Aufgaben:
A: Ersetze im Textauszug von „Schwedische Erzbischöfin sprach“ bis „die christlichen Verantwortungsbereiche.“ jedes „Erzbischöfin“ durch „Kirchenleiterin“ und gib diesen Abschnitt vollständig wieder.
B: Vor wie vielen Gästen sprach Antje Jackelén laut dem Textauszug beim Sommerempfang?
C: Prüfe, ob die folgenden Aussagen mit dem Textauszug übereinstimmen, und belege jede Antwort mit einem wörtlichen Zitat: (i) Antje Jackelén ist Erzbischöfin der Schwedischen Kirche. (ii) Die Rede wurde bei einem Winterempfang gehalten. (iii) Nach Jackelén sind Rechtfertigung und Gerechtigkeit voneinander getrennt.

Textauszug:
☆ ☆ ☆ ☆
Schwedische Erzbischöfin sprach im Martin-Luther-Forum über Weltverantwortung

GLADBECK – Für Schwedens Erzbischöfin Antje Jackelén sind Reformation und Weltverantwortung untrennbar verbunden. Rechtfertigung und Gerechtigkeit gehörten zusammen, erklärte die Erzbischöfin der Schwedischen Kirche. Wer an Rechtfertigung glaube, werde auch daran interessiert sein, dass es in der Welt so gerecht wie möglich zugehe, sagte die promovierte Theologin vor rund 250 Gästen des Sommerempfangs im Martin-Luther-Forum in Gladbeck. „Es geht um Bildung, um Freiheit, ums Fürchten, ums Verstehen und um Hoffnung“, konkretisierte Jackelén die christlichen Verantwortungsbereiche.
☆ ☆ ☆ ☆
Datenteil:
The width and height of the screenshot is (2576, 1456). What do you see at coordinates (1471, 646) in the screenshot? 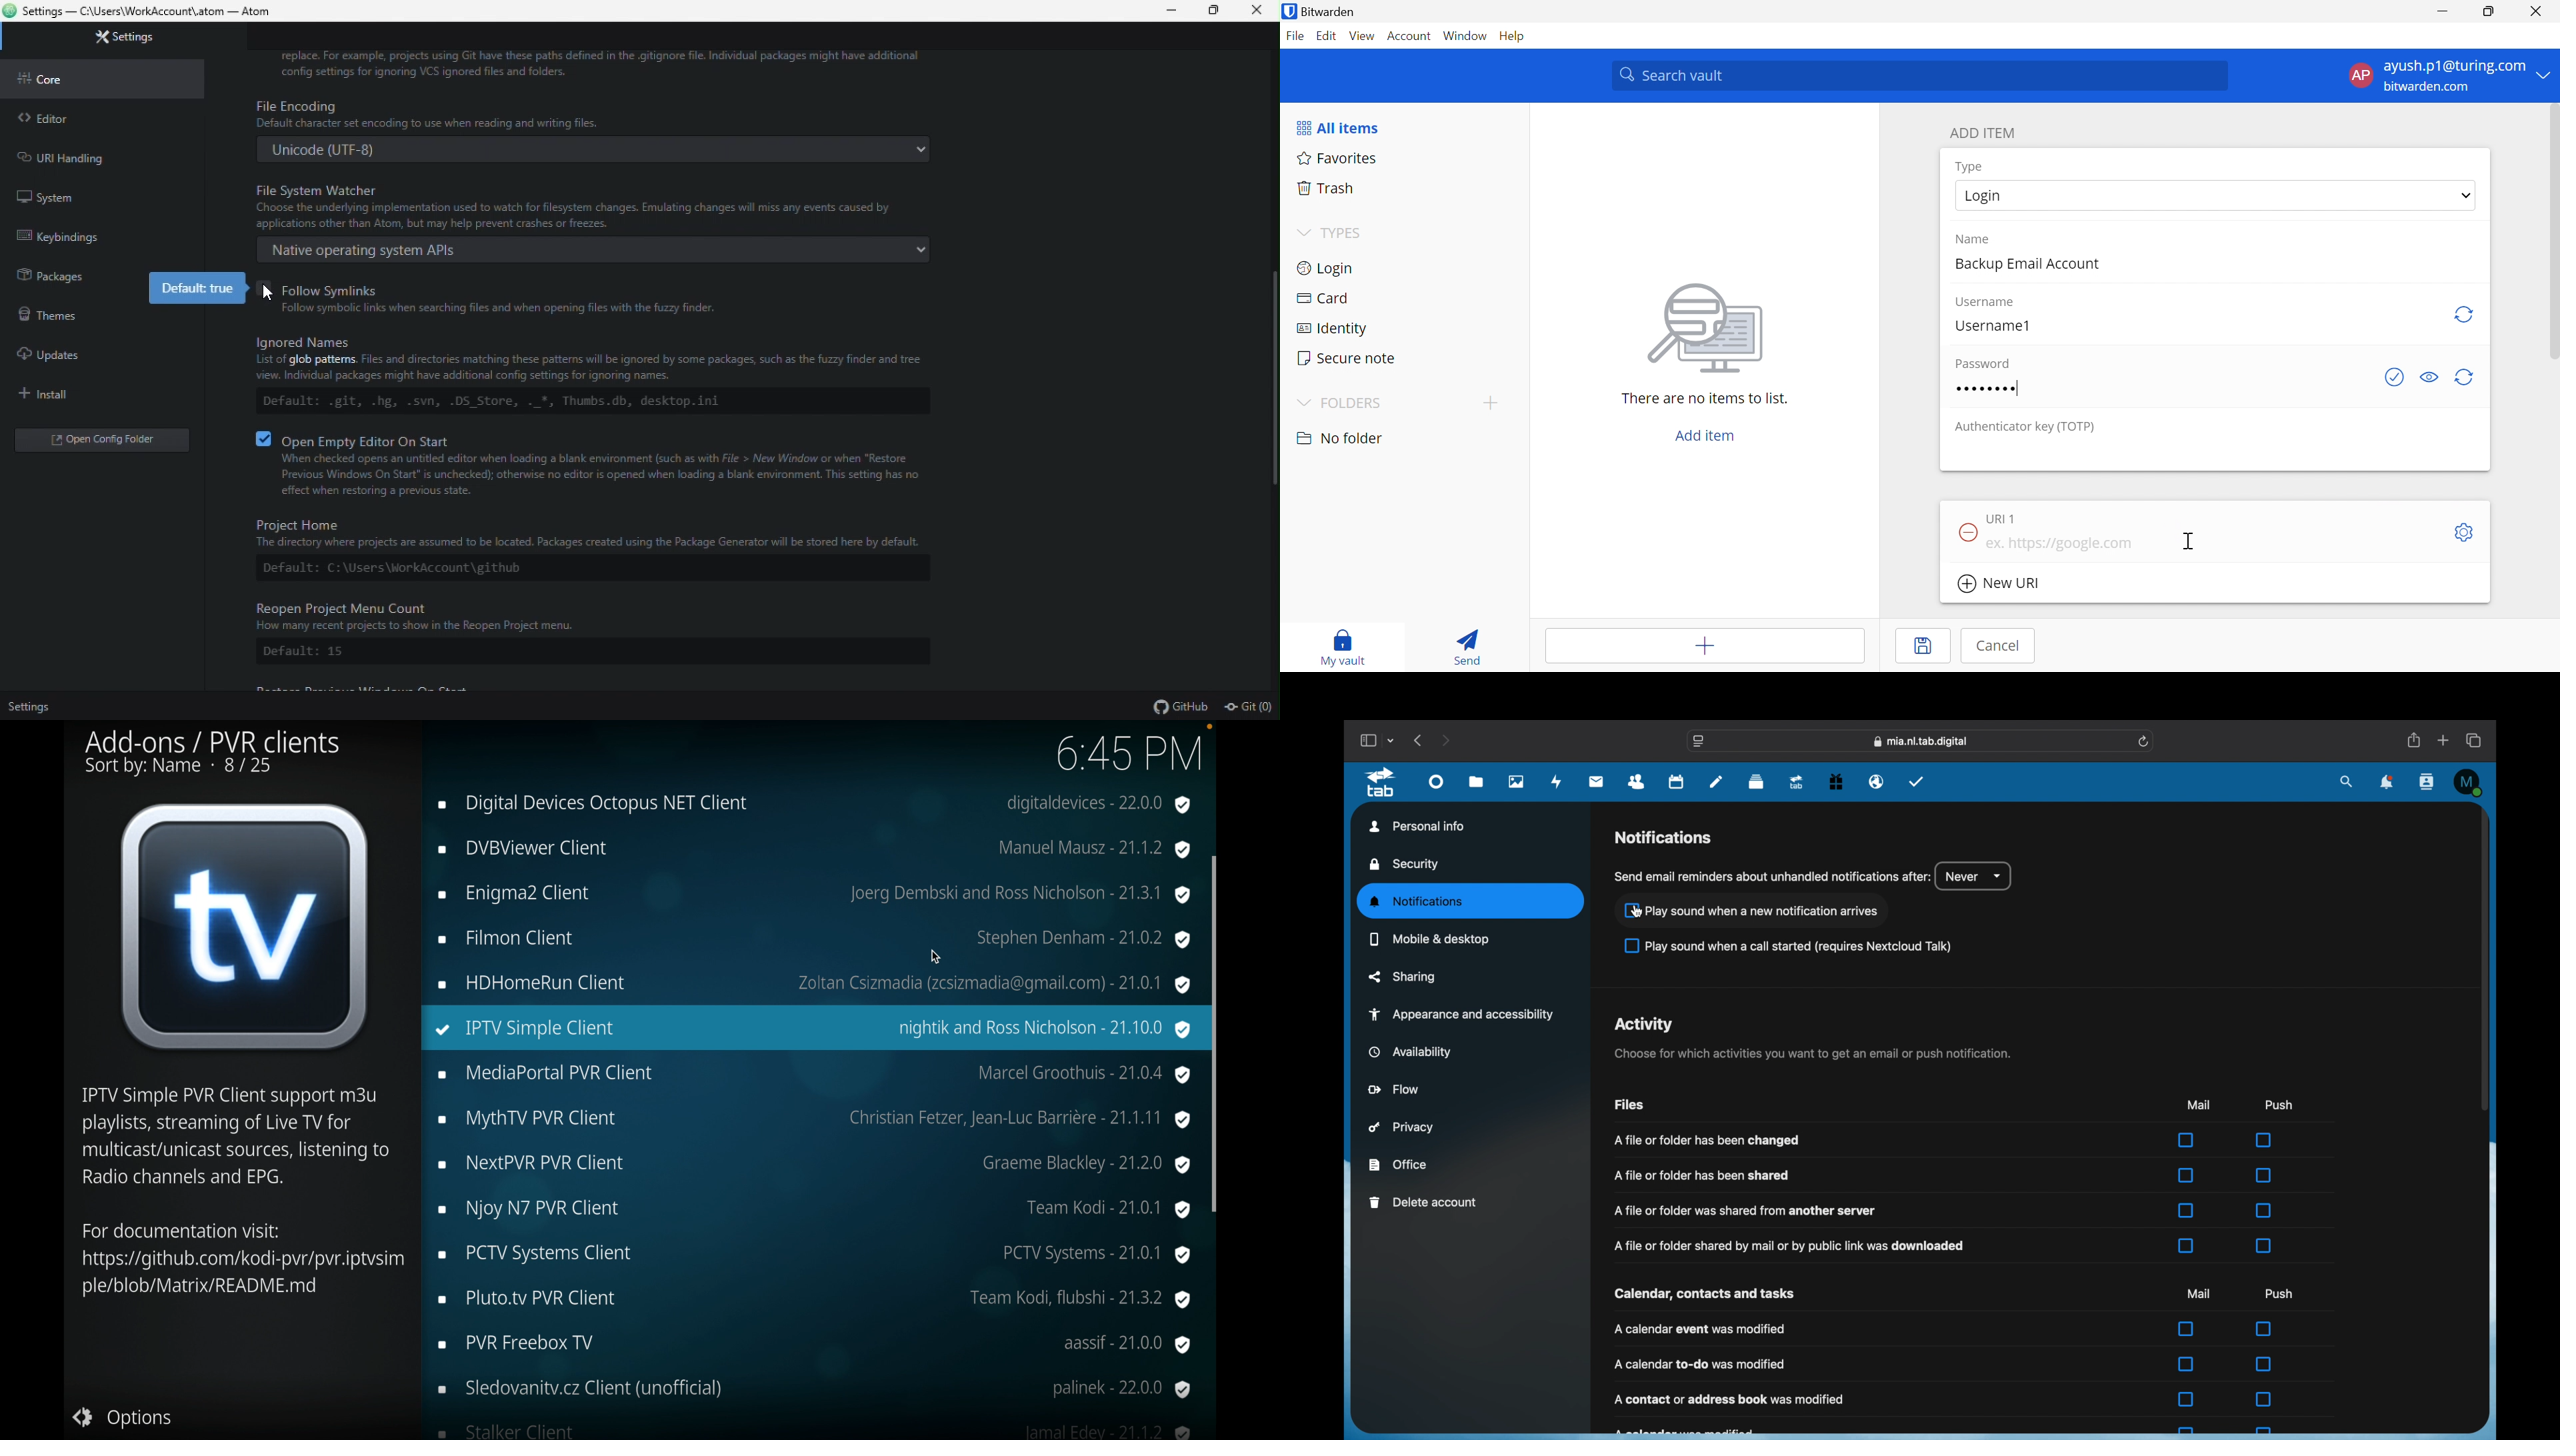
I see `Send` at bounding box center [1471, 646].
☆ ☆ ☆ ☆
Lösungen:
A:
Schwedische Kirchenleiterin sprach im Martin-Luther-Forum über Weltverantwortung

GLADBECK – Für Schwedens Kirchenleiterin Antje Jackelén sind Reformation und Weltverantwortung untrennbar verbunden. Rechtfertigung und Gerechtigkeit gehörten zusammen, erklärte die Kirchenleiterin der Schwedischen Kirche. Wer an Rechtfertigung glaube, werde auch daran interessiert sein, dass es in der Welt so gerecht wie möglich zugehe, sagte die promovierte Theologin vor rund 250 Gästen des Sommerempfangs im Martin-Luther-Forum in Gladbeck. „Es geht um Bildung, um Freiheit, ums Fürchten, ums Verstehen und um Hoffnung“, konkretisierte Jackelén die christlichen Verantwortungsbereiche.

B: Vor rund 250 Gästen.

C:
(i) Ja: „die Erzbischöfin der Schwedischen Kirche“
(ii) Nein: „Sommerempfangs im Martin-Luther-Forum in Gladbeck“
(iii) Nein: „Rechtfertigung und Gerechtigkeit gehörten zusammen“